If you are confident about the profitability of a sector and can see the growth through personal research and understanding, then stick with your investment and use the years of volatility to build your position.

I called out social media in 2003. It wasn’t rly mainstream or profitable until 2014/2015. You genuinely have no idea how many advertising agencies from 2004-2010 completely ignored my vision on social media advertising (30+ companies, 100+ applications), not one listened or took me on. Not one. N o t o n e.

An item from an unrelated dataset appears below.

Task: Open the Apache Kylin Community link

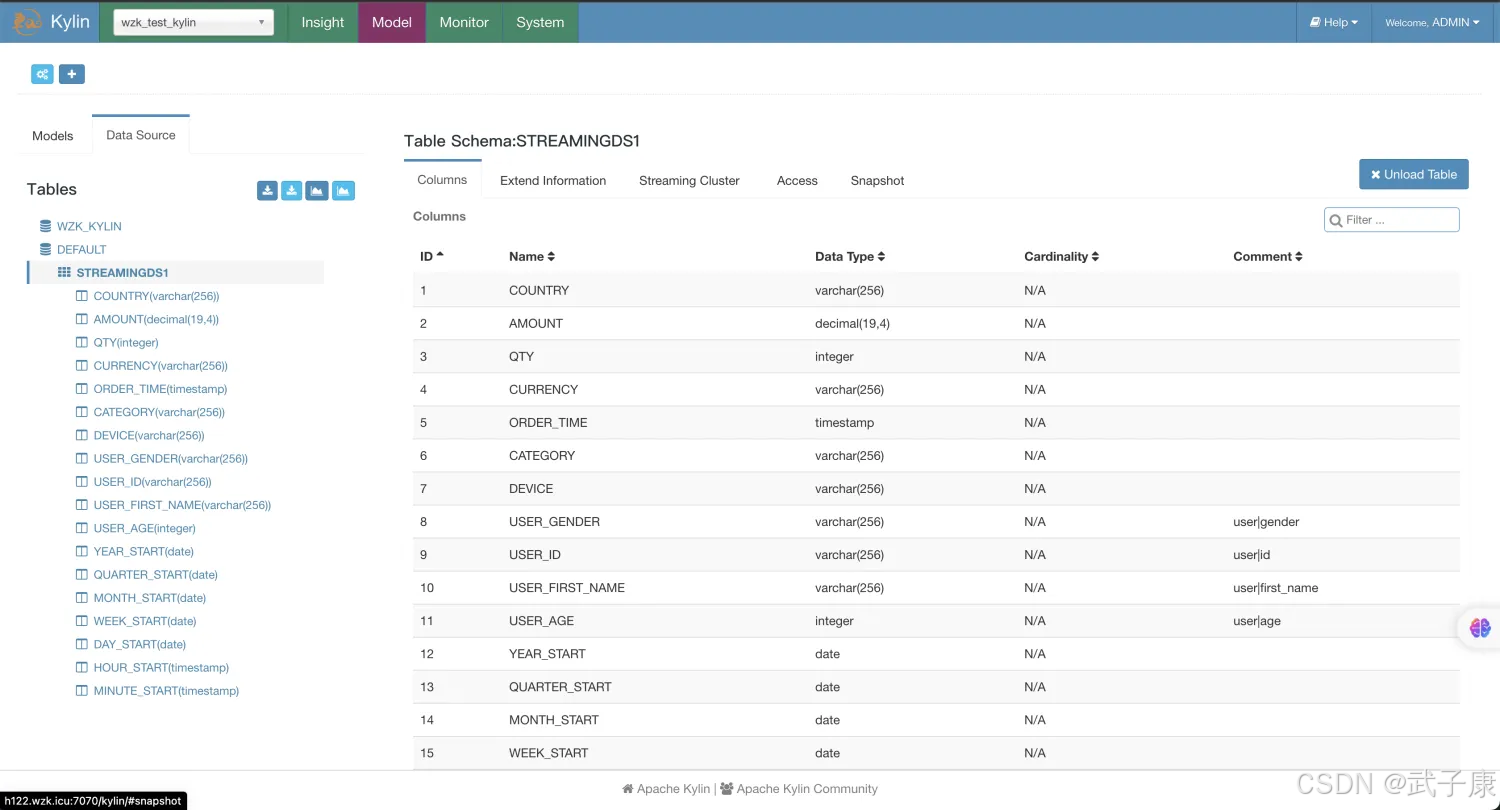Action: tap(806, 789)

At one point in time during 2009 I was running social media for a historic mansion in the Surrey Hills on a totally self-envisioned role. The owners brought me in and said they were struggling and I said hey, look, we can pretty much promote this place for free right now… Weddings, events, movies, (the posh owners genuinely mentioned they were down for hiring out some rooms in the historic mansion for pornos :joy::sweat_smile: purely to bring in £500 a day on the side). (They were £6 mil in the hole at the time).

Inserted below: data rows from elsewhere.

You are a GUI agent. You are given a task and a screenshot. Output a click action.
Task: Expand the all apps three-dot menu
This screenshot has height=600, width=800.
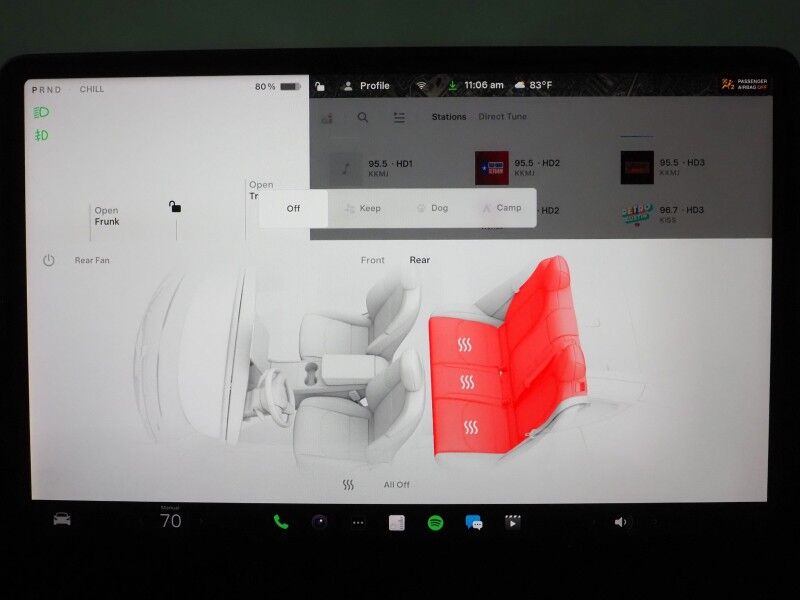coord(358,522)
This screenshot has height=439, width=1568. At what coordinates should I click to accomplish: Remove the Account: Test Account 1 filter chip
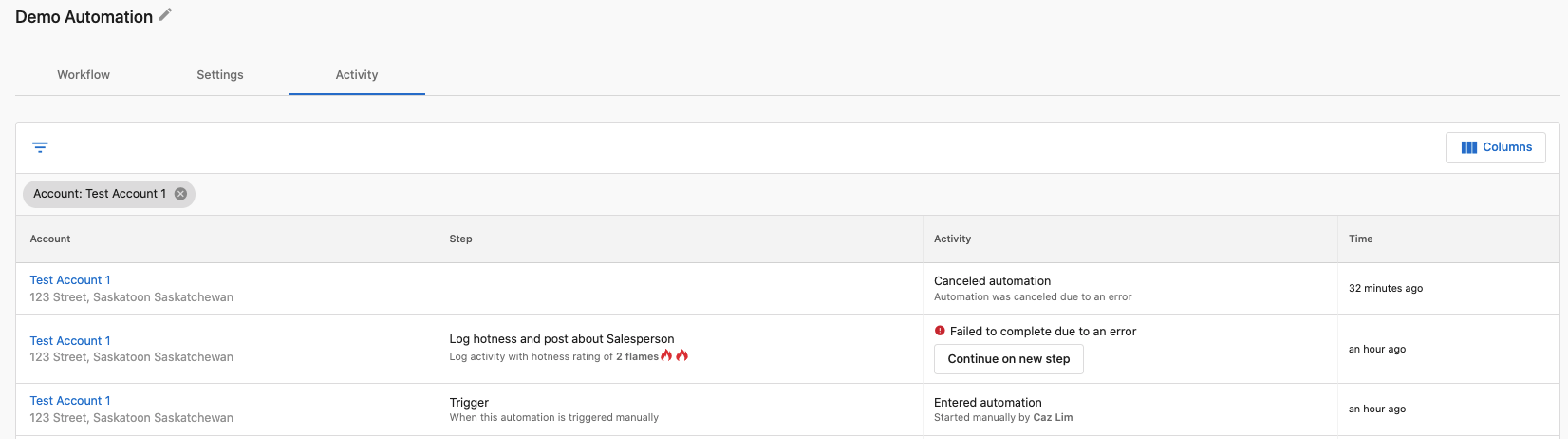click(180, 194)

Even though both owners were in their 70’s, they saw & appreciated the fresh approach to using social media and I agreed that I’ll bring in the weddings, events, comedy nights and filming for zero pay on all work introduced, in return for 20% on profits and free meals freshly cooked daily by their mansion chefs. This was the same location used in Hugh Grants four weddings and a funeral. Things turned around pretty well but before anything large came about like attracting the antiques roadshow, they subsequently were in too much debt and were forced to sell off the historic mansion to be converted into wealthy retirement apartments actually inside the building.

Moral of the story, if they could have held out 4-5 more years they likely would have caught the huge wave of attention through the social platforms power of advertising and brand creation, attracting larger comedians to perform at niche events, blowing up their incredibly picturesque weddings calendar and being one of the first historic mansions to really utilise a growing emerging advertising industry.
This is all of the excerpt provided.